Convaincu dès le 8 juin 1940, décidé dès le 16, préparé à le faire dès le 17, Charles de Gaulle dut attendre fin juin, voire début août 1940, pour pouvoir librement clamer haut et fort que Pétain avait trahi la République et que lui, de Gaulle, portait sur ses épaules fort larges et fort hautes mais ô combien encore fragiles la légitimité politique de la France.

De longues semaines de batailles ardues et pénibles pour échapper au concept d’une simple légion militaire française incorporée dans l’armée britannique qui en satisfaisait plus d’un et, enfin, faire établir la notion de France Libre, organisme politique porteur de la légitimité de la République bafouée à Vichy.
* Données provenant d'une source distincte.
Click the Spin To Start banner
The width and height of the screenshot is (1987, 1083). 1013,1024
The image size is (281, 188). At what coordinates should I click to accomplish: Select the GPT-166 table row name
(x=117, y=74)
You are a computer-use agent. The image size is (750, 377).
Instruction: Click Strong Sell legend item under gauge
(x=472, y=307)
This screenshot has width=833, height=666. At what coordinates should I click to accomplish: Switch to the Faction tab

Les temples gaullistes historiques qui rechignent à admettre ces faits on tort. Au lieu de s’en tenir à l’histoire sainte d’un Appel unique dès le 18, il leur serait plus utile de décorer leurs murs d’icônes retraçant ce chemin de croix. Cela présenterait l’avantage, comme disait l’un de mes bons maîtres que je ne nommerais pas, de « redonner du brillant aux statues ternies par l'encens des commémorations ».

En effet, la simple reconnaissance de ces aléas nous montre un de Gaulle qui, face aux difficultés, plie mais ne rompt pas et, à force de volonté, de conviction et d’excellence politique, arrive enfin à ses fins pour notre plus grand bien.